Terlan / Südtirol

Die günstigen Bergbau-Erfolge im nahen Nals und die daselbst gemachten reichen Erzfunde ermutigten auch an anderen Orten nach Erz zu suchen. So zog auch ein armes Bäuerlein einst auf die Höhen ob Terlan und suchte nächst dem uralten St. Peterskirchlein Tag für Tag die Spalten des kalten Porphyr-Gesteins nach Erzspuren ab. Doch vergeblich war sein Mühen und immer wieder kam er mit leeren Taschen heim. Gar traurig saß er eines Tags unter dem Holerstrauch und verwünschte sein Mißgeschick. Da erschien ein alter, grauer Mönch mit langem, wallendem Barte und brauner Kutte, der ihn wohlwollend ansprach, seinen Mangel an Gottvertrauen und seinen Kleinmut rügte und ihm auftrug, den Holerstrauch auszuroden, worauf er das Gesuchte finden würde! Das Bäuerlein tat, wie ihm der Mönch befohlen und siehe da, an den Wurzeln des Strauches hingen zarte Silberfäden wie feine Gespinste, die einem derben Erzstock entsproßten. Dies geschah um das Jahr 1500 und bald hernach wurde hier eine Grube, die „Holerstaude" genannt, eröffnet, die bald einen reichen Ertrag abwarf.
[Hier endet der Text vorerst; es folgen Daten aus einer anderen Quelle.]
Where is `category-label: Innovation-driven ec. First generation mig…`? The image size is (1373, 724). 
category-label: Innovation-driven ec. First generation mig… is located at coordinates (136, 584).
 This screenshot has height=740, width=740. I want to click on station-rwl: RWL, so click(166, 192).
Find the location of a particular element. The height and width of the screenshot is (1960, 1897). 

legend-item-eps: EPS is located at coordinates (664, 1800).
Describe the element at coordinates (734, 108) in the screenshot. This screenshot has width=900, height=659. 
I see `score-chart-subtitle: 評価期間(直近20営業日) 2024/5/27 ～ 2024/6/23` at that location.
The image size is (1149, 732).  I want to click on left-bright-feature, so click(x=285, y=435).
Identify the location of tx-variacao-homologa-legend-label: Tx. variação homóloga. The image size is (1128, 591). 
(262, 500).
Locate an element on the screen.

Das hier gewonnene Erz hielt 5 Prozent Silber nebst großen Mengen von Bleimetall und bald zählte man an der Gebirgslehne ob Terlan, die man noch heute mit „Silberleithen" bezeichnet, 30 ganghafte Gruben, deren Betrieb sich bis zum Jahre 1653 aufrecht erhielt.

Quelle: Max v. Isser, Sage und Geschichte über die Entdeckung der Tiroler Bergwerke. In Sammler 1 (1906/07), Heft 11, S 8f.
Zitiert in: Gerhard Heilfurth, Bergbau und Bergmann in der deutschsprachigen Sagenüberlieferung Mitteleuropas, Band 1 - Quellen, Marburg 1967, Nr. 37, S. 245, "Fundweisung durch Heilige und Mönche".